*Supplied data*
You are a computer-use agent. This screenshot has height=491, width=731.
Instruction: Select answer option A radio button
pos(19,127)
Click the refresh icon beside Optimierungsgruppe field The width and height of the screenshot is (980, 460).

* * *

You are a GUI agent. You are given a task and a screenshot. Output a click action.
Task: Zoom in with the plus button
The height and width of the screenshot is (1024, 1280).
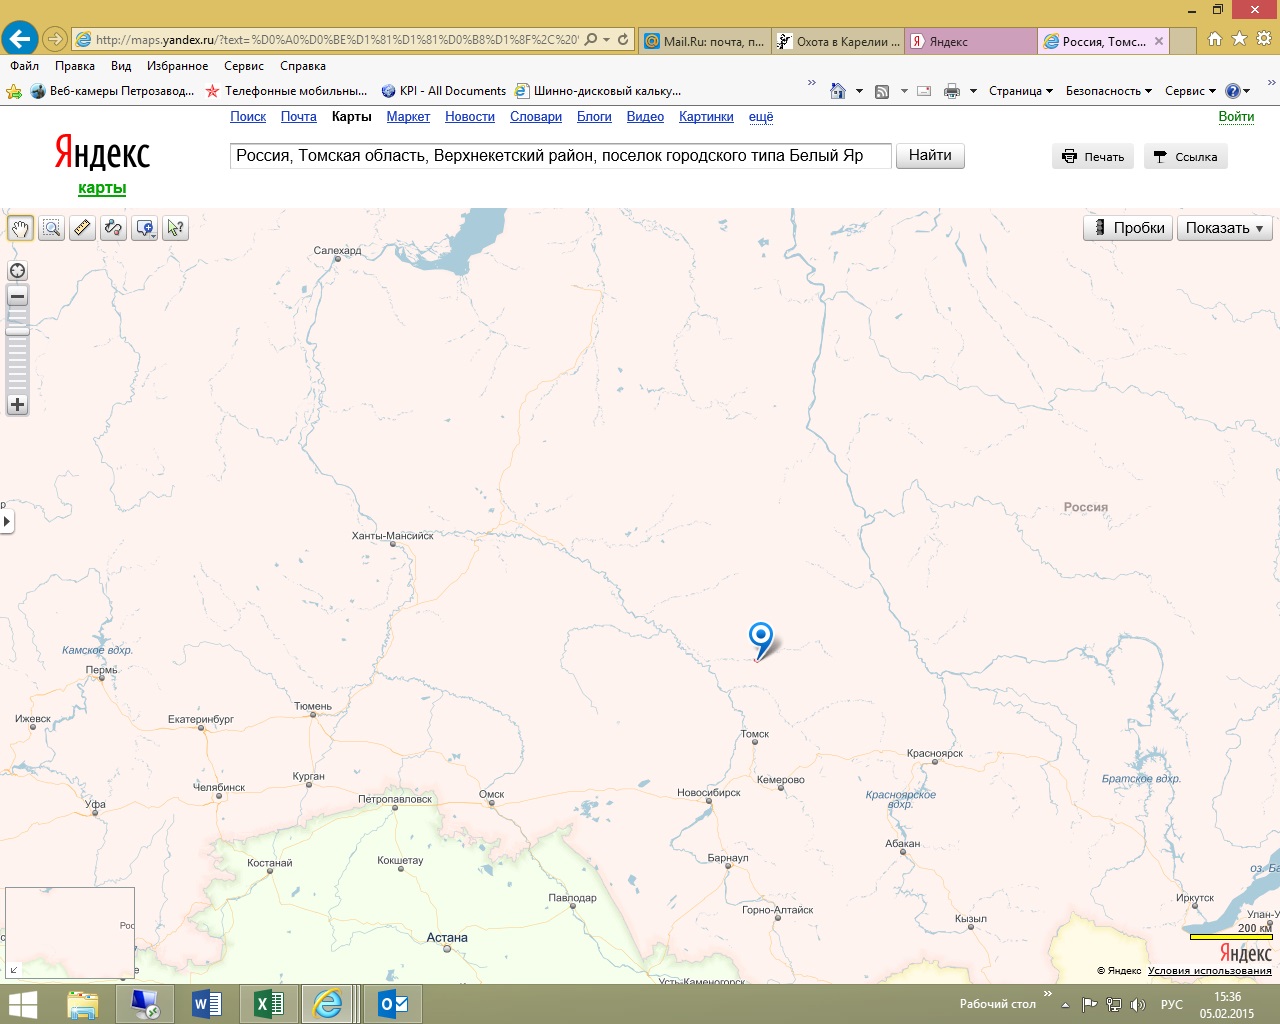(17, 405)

*Exercise aim*
Each line with "agent" in it must be identified and copied from the material.

*Result below*
You are a computer-use agent. This screenshot has height=491, width=731.
You are a GUI agent. You are given a task and a screenshot. Output a click action.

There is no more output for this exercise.